Her eyes stopped on Miria as she said that, and the sixth wife knew exactly why. Her visits to her family had not gotten unnoticed.

"Leave now. Only Miria stays."

For a moment, as the other wives passed her in a flurry of white cloth, Miria found herself choked by panic. Had the Lady Governor noticed her absence of tears? Had she remembered the lie from earlier today? Was she about to blame her for not loving Visza enough? Was…

"There is something you must know," the demonic woman whispered, trying for softness.

She put a hand on Miria's shoulder, and guided her to a chair, so that she could sit. It was a warm gesture, and in spite of everything, the boy-toy wife found reassurance in it—reassurance and comfort. She waited until her wife also settled into a chair, deflating ever so slightly. Fury took its toll on even the fiercest of infernal flames.

"Sixteen men," she began to explain, "scurried to the Overwhelming Grace. They were the… the mob."

Miria nodded slowly, not sure where this was headed, and trying not to imagine what the pious mob had done, with a hymn of worship on their lips. They were the kind of people she grew up learning to fear, for more reason than one. The moment she thought of that, an awful premonition speared her straight through her heart. She desperately did not want it to come true.

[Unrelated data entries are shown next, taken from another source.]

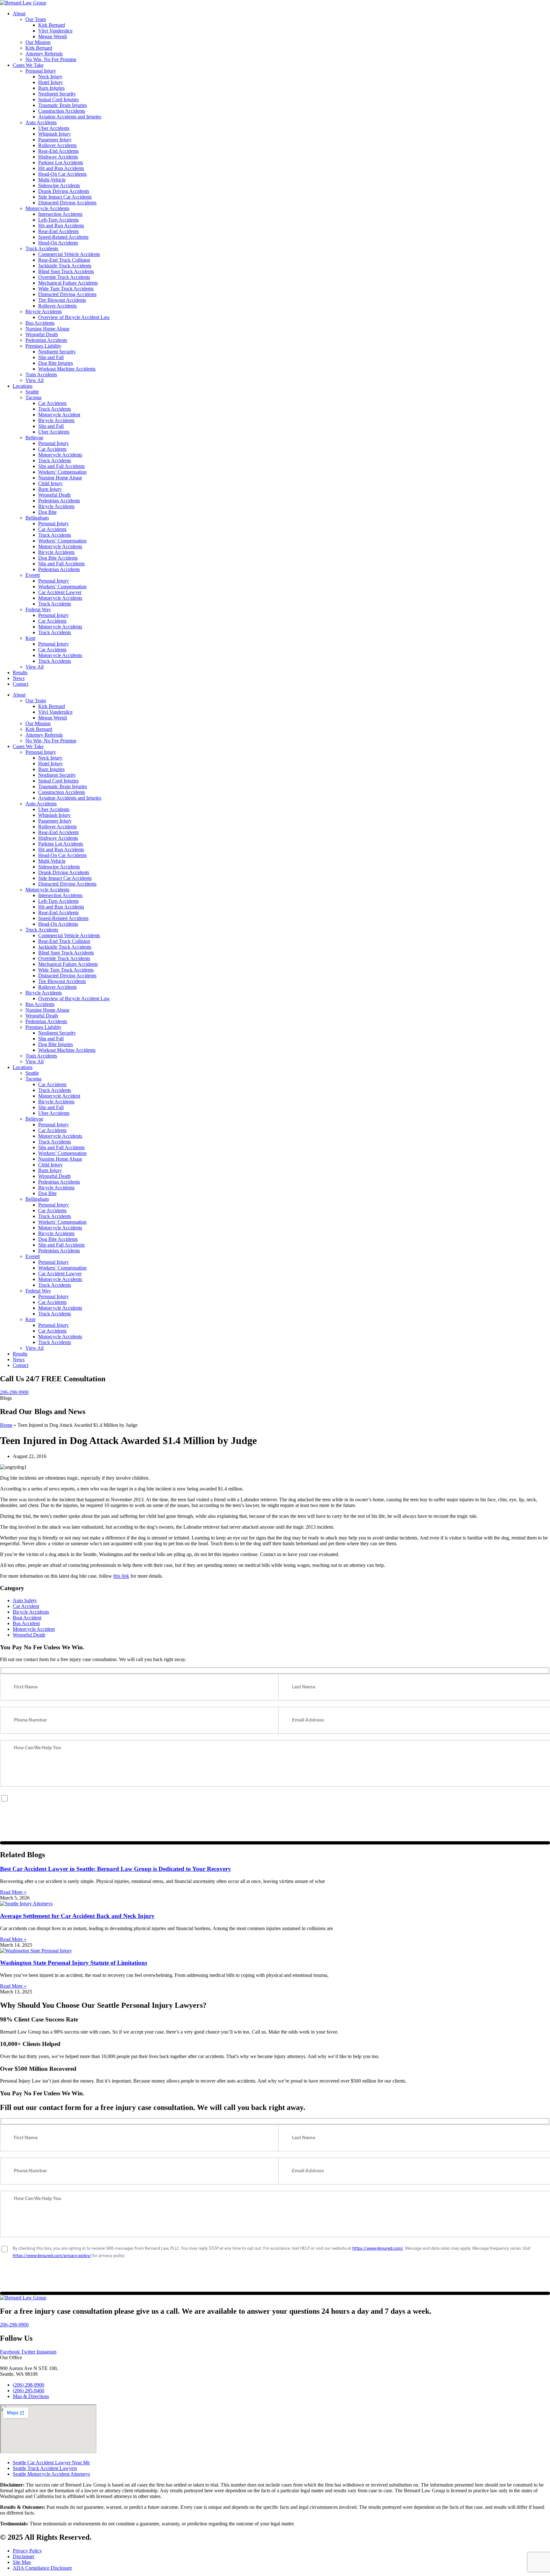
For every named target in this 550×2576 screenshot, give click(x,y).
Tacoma (33, 397)
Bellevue (34, 437)
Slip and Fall (51, 357)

"Your brother was among them."

Come true it did.

"Did you know anything about it?"

"No," Miria replied, blunt and automatic.

Something softened in the Lady Governor's face. She extended a hand, then withdrew it, strange awkwardness guiding the gesture.

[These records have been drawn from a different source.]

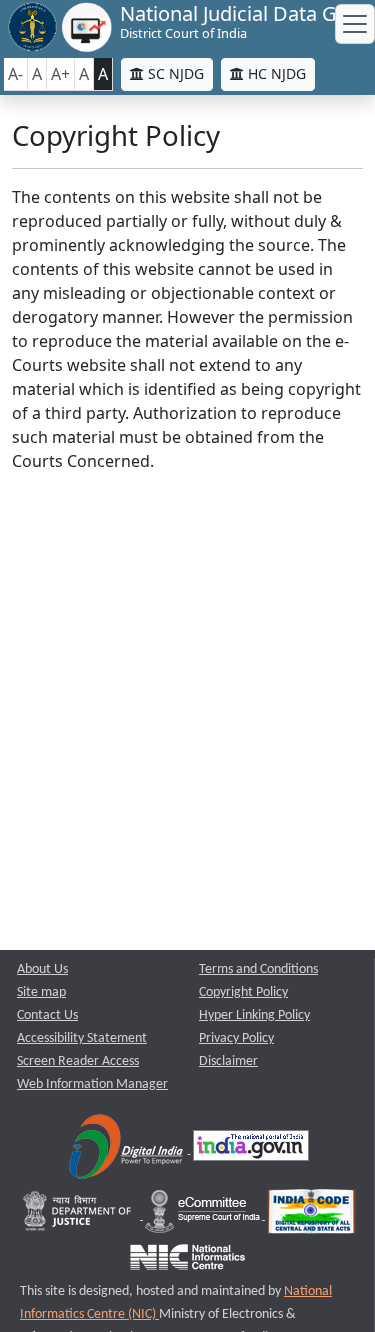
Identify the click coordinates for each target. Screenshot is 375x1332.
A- (15, 74)
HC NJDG (275, 73)
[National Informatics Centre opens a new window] (187, 1261)
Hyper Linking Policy (254, 1015)
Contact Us (47, 1015)
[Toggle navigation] (355, 24)
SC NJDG (174, 73)
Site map (41, 992)
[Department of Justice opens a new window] (79, 1215)
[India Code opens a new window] (311, 1215)
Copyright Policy (243, 992)
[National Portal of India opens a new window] (251, 1149)
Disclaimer (228, 1061)
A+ (60, 74)
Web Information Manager (92, 1084)
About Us (42, 969)
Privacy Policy (236, 1038)
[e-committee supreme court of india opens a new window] (204, 1215)
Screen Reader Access (78, 1061)
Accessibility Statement (82, 1038)
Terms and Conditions (258, 969)
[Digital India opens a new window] (127, 1149)
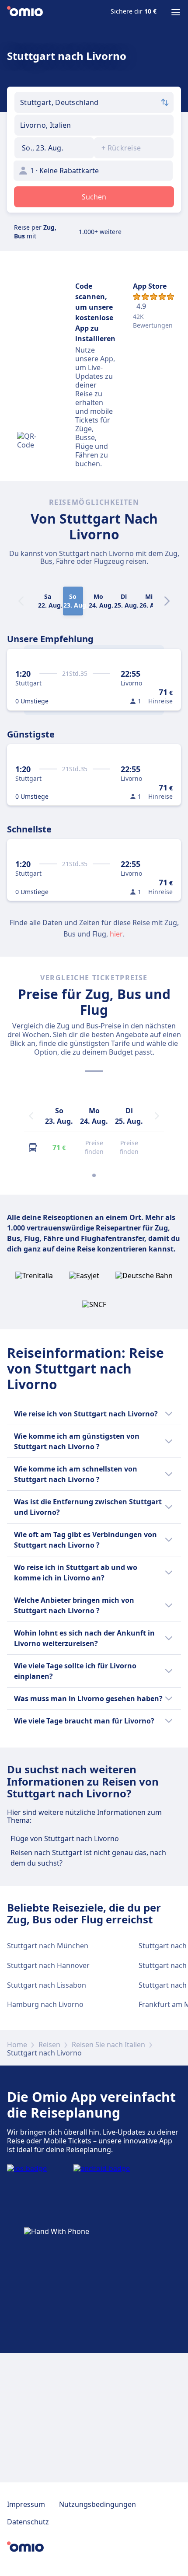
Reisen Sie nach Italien (108, 2044)
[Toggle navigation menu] (176, 12)
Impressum (26, 2504)
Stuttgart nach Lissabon (46, 1985)
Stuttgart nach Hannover (48, 1965)
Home (17, 2044)
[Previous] (31, 1116)
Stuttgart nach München (47, 1945)
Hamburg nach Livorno (45, 2004)
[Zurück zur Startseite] (25, 12)
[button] (54, 147)
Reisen (49, 2044)
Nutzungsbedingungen (97, 2504)
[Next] (167, 601)
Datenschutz (28, 2522)
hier (116, 934)
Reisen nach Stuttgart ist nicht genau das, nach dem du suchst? (88, 1858)
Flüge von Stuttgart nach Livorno (64, 1838)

"I'm sorry," she said, not insincerely.

In a way, it was lovely to be addressed like that, to be seen, to be cared for. Had she not asked for this earlier today? But it was only one way, and the others led to blunt pain.

"Was he the one who…?" Miria asked, unsure if she wanted to learn.

"I don't know. It doesn't matter. There are no degrees of guilt here."

For a moment, Miria could only dwell on that new, throbbing hurt. It took the shape of the memory of her father's pen, shaking as he signed her marriage contract, the first document to bear the name "Miria" on it. It sounded of her mother's promise that she would always be welcome back home, no matter what the demons did to her. It was not the truth, of course—Miria knew what lay at the limits of that love—but an honest lie at least. And her parents deserved better than to lose both their children.

But then, a sharp realization pierced through the thick haze surrounding Miria's mind. What had her brother even been doing in the Overwhelming Grace? It was not a burgher's temple; for him to show up there would be a scandal to say the least. The aristocrats loathed Her Infernal Majesty's power the most, but they were never short on contempt for their old inferiors. Even the thugs Miria's father hired—the thugs that for some reason remained absent from all the mentions of the crime—belonged not to the criminal order, but to the ranks of the dispossessed nobles who clung to their titles and privileges all the more fiercely as their wealth was bled from them.

For a moment, she readied herself to ask the question; but her lady wife seemed so exhausted, and so filled with fire, that the words burnt out on her tongue, though she greedily allowed herself to receive a few more moments of the Lady Governor's comfort. But when she finally left the Star Chamber, leaving the demonic woman alone, her mind was already starting to wander. Something was out of joint, and if her parents were to be spared the grief the palace groaned under, then she would have to find out what it was.

For the first time since she was married, Mira started to consider a way to disobey her wife's commands.